Re: [GIT PULL] RCU changes for v6.7

Linus Torvalds <torvalds@xxxxxxxxxxxxxxxxxxxx> · Wed, 1 Nov 2023 07:11:54 -1000

On Tue, 31 Oct 2023 at 15:08, Paul E. McKenney <paulmck@xxxxxxxxxx> wrote:
>
> Here are the ways forward I can see:
>
> 1.      Status quo.  This has all the issues that you call out.
>         People will hurt themselves with it and consume time and effort.
>         So let's not do this.

Well, at a *minimum*, I really want that notifier chain call to be
done *after* the core printk's.

That way, if it deadlocks or does something else stupid, at least the
core printouts make it out.

IOW, I think the notifier should be done perhaps just before the
"panic_on_rcu_stall()" call, not at the top before you've even
reported any stall conditions at all.

And yes, I think the trace_rcu_stall_warning() might be better off
later too, but at least trace events are things that get regular
testing in nasty conditions (including NMI etc), so I'm *much* less
worried about those than about "random developers who think they know
what they do and add a notifier".

And yes, I do think the notifier should be narrowed down a lot, if you
actually want to keep it.

I did not actually hear you say that there is a good use-case for it.
I only saw you say "Those of us who need this", without showing *any*
kind of indication of why anybody would use it in reality.

Why the secrecy? There is certainly no current user, nor any
description of what a user would be and what makes that notifier
useful.

* [Given material]
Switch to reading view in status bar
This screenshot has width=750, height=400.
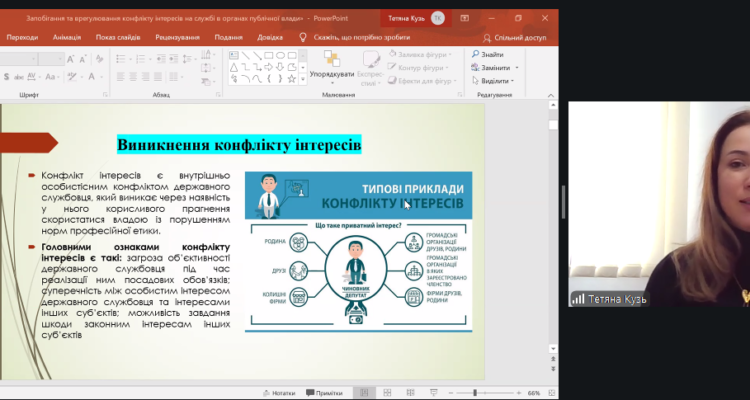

* [Task details]
Transcribe the passage of the RCU email above from "And yes, I think" up to and including "use-case for it.", reproducing it verbatim.

* [Problem solution]
And yes, I think the trace_rcu_stall_warning() might be better off
later too, but at least trace events are things that get regular
testing in nasty conditions (including NMI etc), so I'm *much* less
worried about those than about "random developers who think they know
what they do and add a notifier".

And yes, I do think the notifier should be narrowed down a lot, if you
actually want to keep it.

I did not actually hear you say that there is a good use-case for it.